After many years of conservatives, rightly, complaining about cancel culture and stifling views by labeling them hate speech, what exactly are we doing here?
When ABC News pressed Trump about Bondi’s comments, Trump said, “We will probably go after people like you, because you treat me so unfairly; it’s hate.” Later, after backlash, including from conservatives, Bondi walked back her statement some.
And then, there was a further escalation, with Jimmy Kimmel’s late-night show being suddenly and “indefinitely” canceled for comments he made about Kirk’s assassination: “We hit some new lows over the weekend with the MAGA gang desperately trying to characterize this kid who murdered Charlie Kirk as anything other than one of them and doing everything they can to score political points from it.”
No, I did not leave out the part where he celebrated Kirk’s death or called for violence against other conservatives. Kimmel basically did what every partisan does after a high-profile killing — try to find a way to pin it on the other side and accuse the other side of trying to gain political points by doing the same. It became clear very soon after, though, and arguably before, that the killer was of the left. But regardless, this kind of partisan hackery is what left-wing late-night TV (from Jon Stewart to Bill Maher to Steven Colbert to John Oliver) have been doing for decades. I don’t like it (or its right-leaning equivalents)… so I don’t watch.
If Kimmel’s employers independently (or after hearing from viewers) decided that these comments crossed the line and that this was the final straw, fine. But the federal government leaned heavily on Disney, the owners of ABC, to cancel Kimmel’s show. What else can we call this but government censorship?
Following the apparent new protocol of making important statements on podcasts, FCC Director Brendan Carr said, “This is a very, very serious issue right now for Disney. We can do this the easy way or the hard way. These companies can find ways to take action on Kimmel or there is going to be additional work for the FCC ahead.”

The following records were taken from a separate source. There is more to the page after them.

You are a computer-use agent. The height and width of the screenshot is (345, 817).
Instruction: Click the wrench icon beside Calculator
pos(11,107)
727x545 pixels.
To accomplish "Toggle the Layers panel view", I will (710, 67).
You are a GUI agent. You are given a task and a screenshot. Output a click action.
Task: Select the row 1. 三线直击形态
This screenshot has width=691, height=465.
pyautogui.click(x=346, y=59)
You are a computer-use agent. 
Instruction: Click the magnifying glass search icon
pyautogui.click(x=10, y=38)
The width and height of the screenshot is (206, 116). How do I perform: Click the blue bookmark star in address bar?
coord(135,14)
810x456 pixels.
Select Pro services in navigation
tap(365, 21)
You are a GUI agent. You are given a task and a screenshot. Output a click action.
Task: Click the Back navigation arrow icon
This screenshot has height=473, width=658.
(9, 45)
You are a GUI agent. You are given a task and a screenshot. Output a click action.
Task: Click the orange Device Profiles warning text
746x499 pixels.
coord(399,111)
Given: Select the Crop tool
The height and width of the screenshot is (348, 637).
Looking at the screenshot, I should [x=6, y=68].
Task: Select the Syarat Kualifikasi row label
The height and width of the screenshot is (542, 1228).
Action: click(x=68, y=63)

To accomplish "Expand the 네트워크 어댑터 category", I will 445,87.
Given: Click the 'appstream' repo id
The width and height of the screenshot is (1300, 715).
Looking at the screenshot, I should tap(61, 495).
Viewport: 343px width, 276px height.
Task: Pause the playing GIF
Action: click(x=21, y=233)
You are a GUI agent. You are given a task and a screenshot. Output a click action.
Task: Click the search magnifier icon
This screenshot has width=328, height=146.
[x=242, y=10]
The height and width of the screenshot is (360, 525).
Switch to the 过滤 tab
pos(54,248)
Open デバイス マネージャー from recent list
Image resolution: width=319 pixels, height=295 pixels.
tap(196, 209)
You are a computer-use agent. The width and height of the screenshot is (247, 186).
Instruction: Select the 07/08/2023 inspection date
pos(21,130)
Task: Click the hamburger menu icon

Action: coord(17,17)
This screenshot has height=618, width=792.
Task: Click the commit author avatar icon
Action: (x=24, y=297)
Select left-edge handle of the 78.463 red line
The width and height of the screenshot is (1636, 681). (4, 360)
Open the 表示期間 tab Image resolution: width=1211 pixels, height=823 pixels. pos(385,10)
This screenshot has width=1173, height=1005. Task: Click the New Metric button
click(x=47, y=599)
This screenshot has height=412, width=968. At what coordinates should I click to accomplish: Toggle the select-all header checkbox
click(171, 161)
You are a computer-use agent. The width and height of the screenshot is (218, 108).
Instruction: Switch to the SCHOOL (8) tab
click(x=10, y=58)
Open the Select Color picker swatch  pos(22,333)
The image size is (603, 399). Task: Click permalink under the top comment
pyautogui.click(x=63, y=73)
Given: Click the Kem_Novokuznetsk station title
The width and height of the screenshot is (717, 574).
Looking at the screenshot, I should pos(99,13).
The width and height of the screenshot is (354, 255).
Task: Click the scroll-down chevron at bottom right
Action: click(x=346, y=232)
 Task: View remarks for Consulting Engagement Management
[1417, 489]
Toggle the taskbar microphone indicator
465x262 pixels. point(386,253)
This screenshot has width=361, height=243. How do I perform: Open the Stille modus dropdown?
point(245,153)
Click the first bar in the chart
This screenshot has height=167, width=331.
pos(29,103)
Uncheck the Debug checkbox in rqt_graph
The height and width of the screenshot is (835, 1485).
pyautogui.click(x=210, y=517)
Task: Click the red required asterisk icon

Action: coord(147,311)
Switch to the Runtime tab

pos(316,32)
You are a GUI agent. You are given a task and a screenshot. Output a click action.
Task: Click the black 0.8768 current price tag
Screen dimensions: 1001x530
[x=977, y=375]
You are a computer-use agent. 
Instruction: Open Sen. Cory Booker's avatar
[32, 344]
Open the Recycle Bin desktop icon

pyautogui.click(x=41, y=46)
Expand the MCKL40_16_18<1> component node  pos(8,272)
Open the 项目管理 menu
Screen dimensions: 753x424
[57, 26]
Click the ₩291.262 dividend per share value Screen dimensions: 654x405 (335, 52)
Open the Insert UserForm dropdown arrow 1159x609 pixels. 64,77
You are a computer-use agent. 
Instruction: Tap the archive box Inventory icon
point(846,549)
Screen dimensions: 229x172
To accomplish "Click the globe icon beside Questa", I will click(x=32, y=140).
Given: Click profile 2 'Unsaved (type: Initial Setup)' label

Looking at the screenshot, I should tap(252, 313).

Soon after, two major local station owners, Nexstar and Sinclair, announced they would stop running Kimmel’s show, prompting ABC to cancel it nationwide. Nexstar and Sinclair also have major merger deals in process at the moment that will need FCC sign off, which may or may not have played into their decisions. Regardless, it looks very bad, like the Trump administration didn’t like an opening monologue, so they used their bully pulpit, backed by administrative power, to silence a comedian.
The correct response to Kimmel should be left in the sphere of speech — whether you want to complain to his employer, argue with him, or even mock him (since that’s his field of battle as a comedian). The same goes for those who make particularly egregious statements on social media. But when we start using the US attorney general’s office or the FCC to silence even the most obnoxious left-wing speech, you can count me, and hopefully many other conservatives, out.